Our footprints are larger than our feet. Artplex Gallery presents Natural Impressions, a group exhibition where organic shapes and forms take center stage, inviting viewers to consider the relationship between humanity and the natural world. Through an enduring relationship across time and locale, humans and nature constantly negotiate the power and impact we have on one another ranging from interdependence to dominance, and beauty to destruction. Natural Impressions explores the impression nature leaves on humanity as well as the impact of humanity on nature through the creation of art (and its audience).

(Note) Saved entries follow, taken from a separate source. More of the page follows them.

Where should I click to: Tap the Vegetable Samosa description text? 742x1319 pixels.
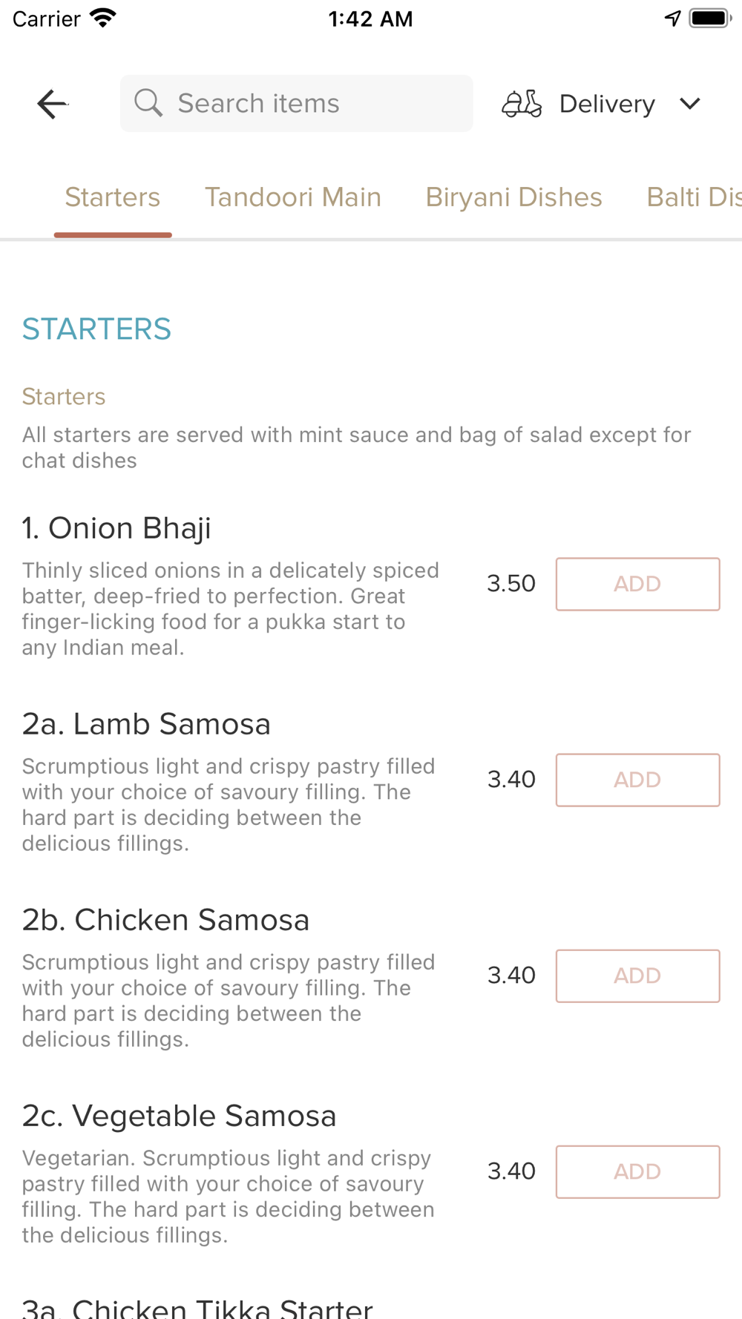(229, 1196)

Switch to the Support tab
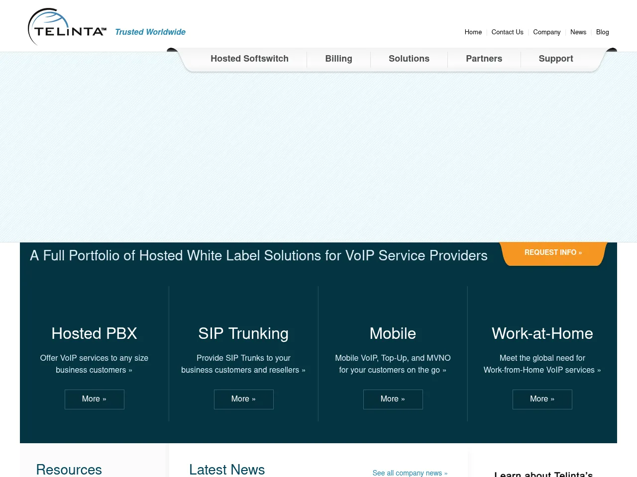[556, 59]
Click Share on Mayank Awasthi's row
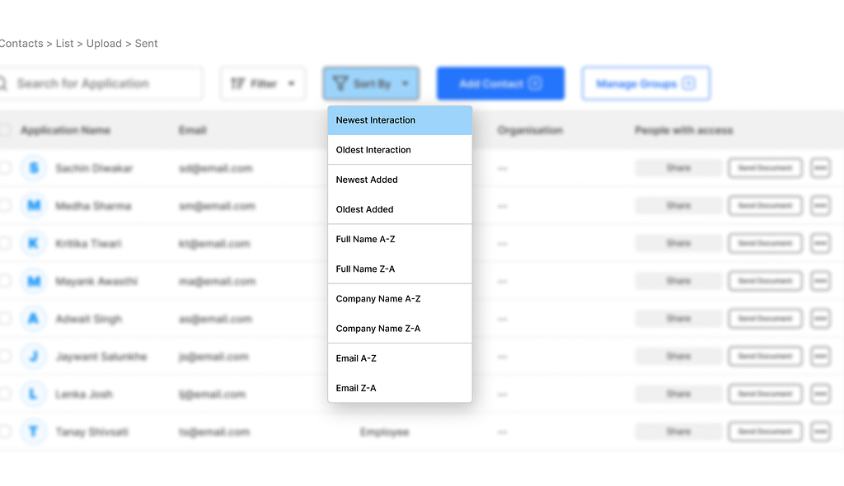Screen dimensions: 844x486 [678, 280]
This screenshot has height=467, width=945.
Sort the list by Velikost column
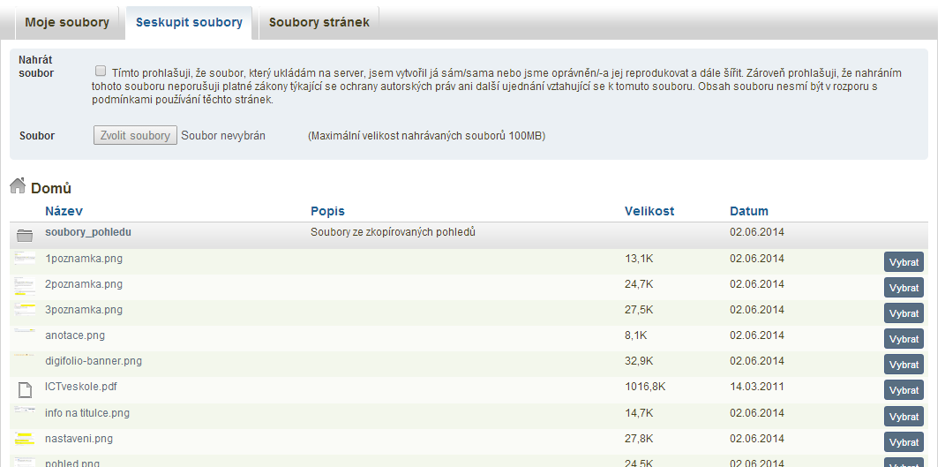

Alessandro Casetti was born in Bagno di Romagna in Italy in 1981. His paintings metaphorically represent all the emotional processes that happen inside and outside of our own bodies. Casetti uses industrial paints, water, and white spirit enamels applied solely by gravity on wood or canvas. The result is something infinitely large or infinitely small; a satellite vision of the planet, the cracks of the parched earth, fossils of ancient lakes; or maybe, on the opposite side of the spectrum, the slow progress of mold seen through a microscope.
Born in 1974 in Mexico, Hugo G. Urrutia is a multidisciplinary artist-designer who is interested in the cross-pollination between art and architecture. His artwork challenges the notion of what constitutes a piece of art. A graduate and active member of the Architectural Association in the United Kingdom, Urrutia’s work creates a distinct spatiality located at the interstice of art and architecture. His work explores and uses technology for design and fabrication, with a sensitive and conscious reminder of the creativity of human endeavor.

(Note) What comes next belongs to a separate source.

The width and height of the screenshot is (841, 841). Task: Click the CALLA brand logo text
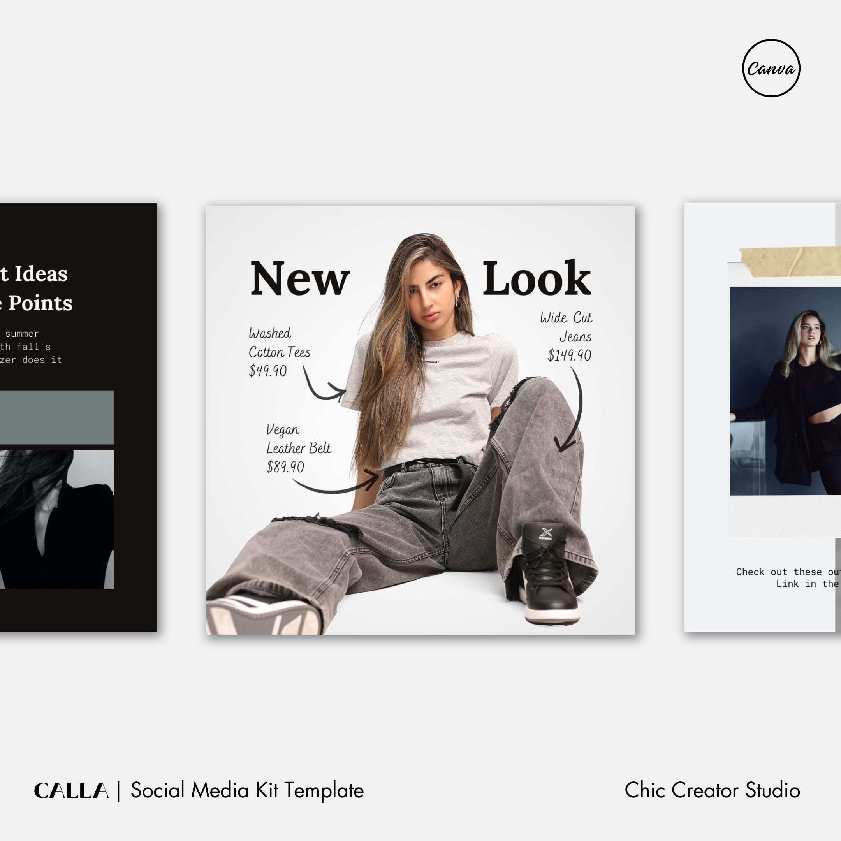71,791
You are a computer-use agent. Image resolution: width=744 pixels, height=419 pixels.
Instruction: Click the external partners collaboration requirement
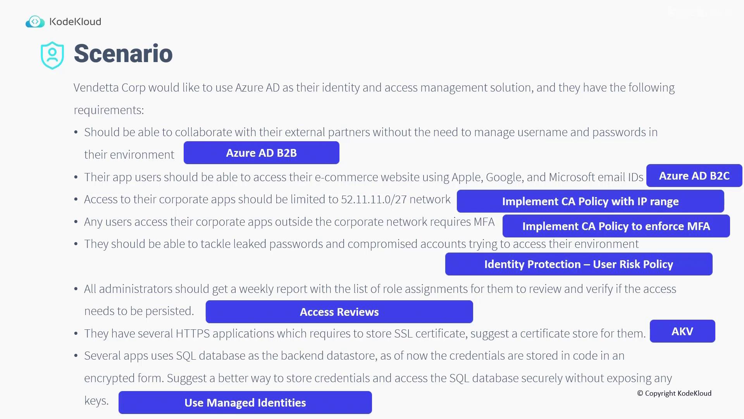(x=370, y=132)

Victoria Kovalenchikova is inspired by the connection between all humans, and in her series, “Earth,” where she explores the planet as a work of art. Using google images to explore the Earth in its entirety, she plays with angles and textures. Originally from Mogliev, Belarus, Kovalenchikova says the following about her practice: “Although we humans may feel like disconnected, independent fragments, Earth reminds us that we are all united on this place: notes within a larger symphony of life. No different from the massive whale in the ocean or the tiniest needle of a pine tree. There is no way out; to save ourselves we must save our home.”
As a child, Jacob Burmood spent his free hours walking along a creek that had carved its way through a wooded area. All the forces that determine the path of the stream also govern the rocks, vegetation, and creatures that surround it. Though their reactions to these forces differ, they remain related. The forms he creates are an abstraction of the fluid nature of the universe. The purpose of each work is to find an underlying order that converges elements into a unified whole that moves as one, like a school of fish or a flock of birds.
Sally West's international journeys influenced her style, but the sailboats, brush, and other subjects of her paintings remain very close to home. Ethereal palettes are accented by brighter earthy colors for a bright day, or maybe the wash of fog on the ocean, haze of sun on the terra. Overall, West’s color palette is very uniquely her own and conveys the very specific feeling of comfort associated with vague familiarity.
Since the opening of Artplex Gallery in 2018, the gallery continues to be one of the world's leading art galleries specializing in high-quality, original contemporary art representing a broad spectrum of major international artists. Right at home in West Hollywood and within immediate proximity to its sister gallery Artspace Warehouse, Artplex Gallery is an expansive modern space that specializes in international urban, pop, graffiti, figurative, and abstract art catering to the visual impact.